On 11/17/2011 09:43 AM, Peter Zijlstra wrote:

> The abstraction proposed is that of coupling threads (tasks) with
> virtual address ranges (vmas) and guaranteeing they are all located on
> the same node. This leaves the kernel in charge of where to place all
> that and gives it the freedom to move them around, as long as the
> threads and v-ranges stay together.

I believe this abstraction makes sense.

Programs that are small enough to fit in one NUMA node
do not need any modification, since the default could
just be to keep all memory and threads together.

With unmap & migrate-on-fault, we can make a reasonable
attempt at leaving behind the memory that is not part of
the working set if the programs running on one NUMA node
do not quite fit on that node memory-wise.

I expect we will always have some unbalance here, because
we cannot expect memory and CPU use for programs to correspond
in a predictable way.  Some small programs may use lots of
CPU, and some large memory programs may use less CPU.

> A typical use for this would be HPC where the compute threads and
> v-space want to stay on the node, but starting multiple jobs will allow
> the kernel to balance resources properly etc.
>
> Another use-case would be kvm/qemu like things where you group vcpus and
> v-space to provide virtual numa nodes to the guest OS.

Databases, Java and any other workload with long-running
workloads are a good candidate, too.

> I spoke to a number of people in Prague and PJT wanted to merge the task
> grouping the below does into cgroups, preferably the cpu controller I
> think. The advantage of doing so is that it removes a duplicate layer of
> accounting, the dis-advantage however is that it entangles it with the
> cpu-controller in that you might not want the threads you group to be
> scheduled differently etc. Also it would restrict the functionality to a
> cgroup enabled kernel only.
>
> AA mentioned wanting to run a pte scanner to dynamically find the numa
> distribution of tasks, although I think assigning them to a particular
> node and assuming they all end up there is simpler (and less overhead).

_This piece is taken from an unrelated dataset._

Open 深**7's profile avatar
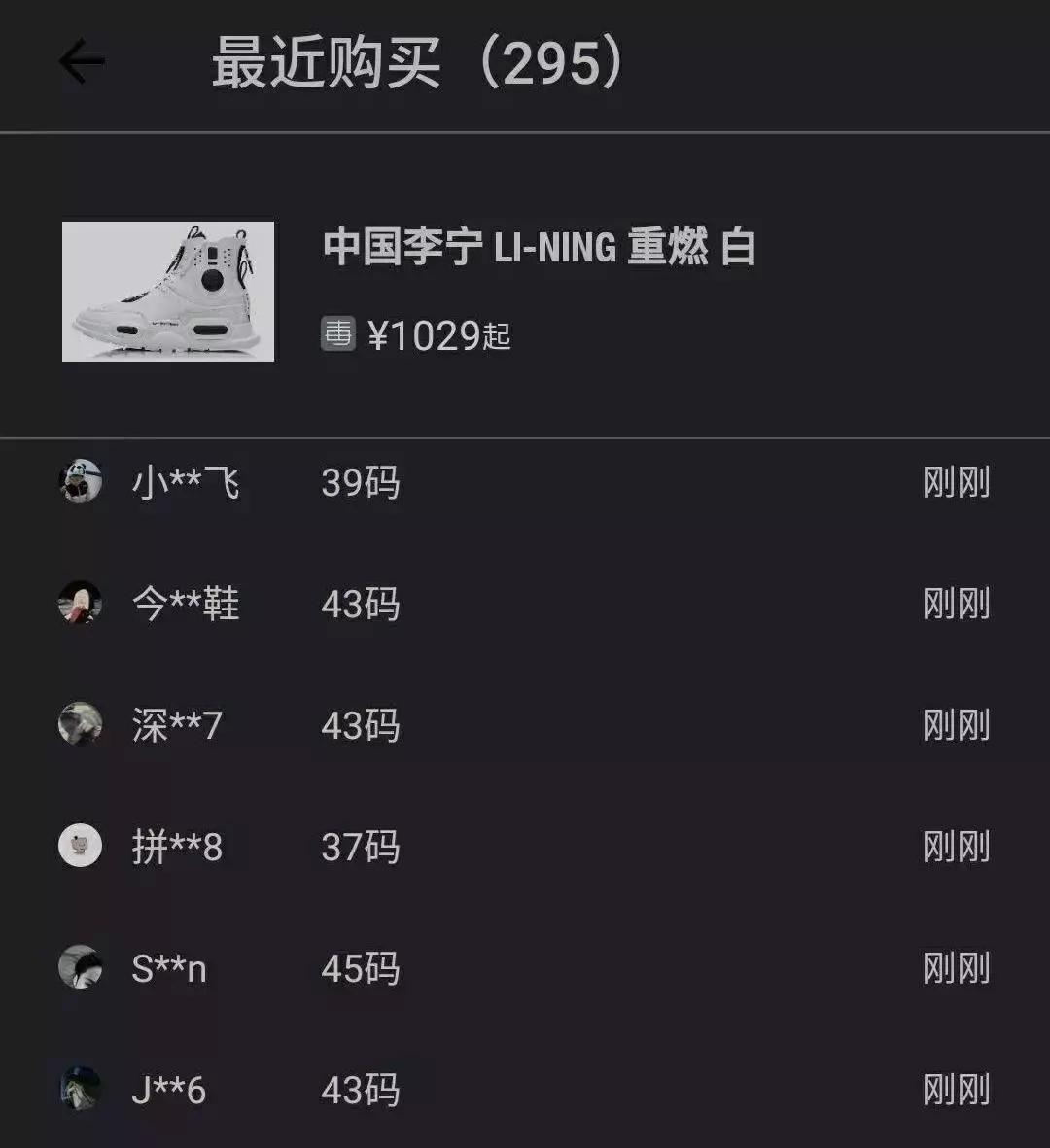 (81, 725)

> If your application is large enough to not fit on a single node you've
> got to manually interfere anyway if you care about performance.

There are two cases here.

If the application is multi-threaded and needs more CPUs than
what are available on one NUMA node, using your APIs to bind
threads to memory areas is obviously the way to go.

For programs that do not use all their memory simultaneously
and do not use as many CPUs, unmap & migrate-on-fault may
well "catch" the working set on the same node where the threads
are running, leaving less used memory elsewhere.

> As to memory migration (and I think a comment in the below patch refers
> to it) we can unmap and lazy migrate on fault. Alternatively AA
> mentioned a background process that trickle migrates everything. I don't
> really like the latter option since it hides the work/overhead in yet
> another opaque kernel thread.

There's something to be said for both approaches.

On the one hand, doing unmap & migrate-on-fault with 2MB
pages could be slow. Especially if memory on the destination
side needs to be compacted/defragmented first!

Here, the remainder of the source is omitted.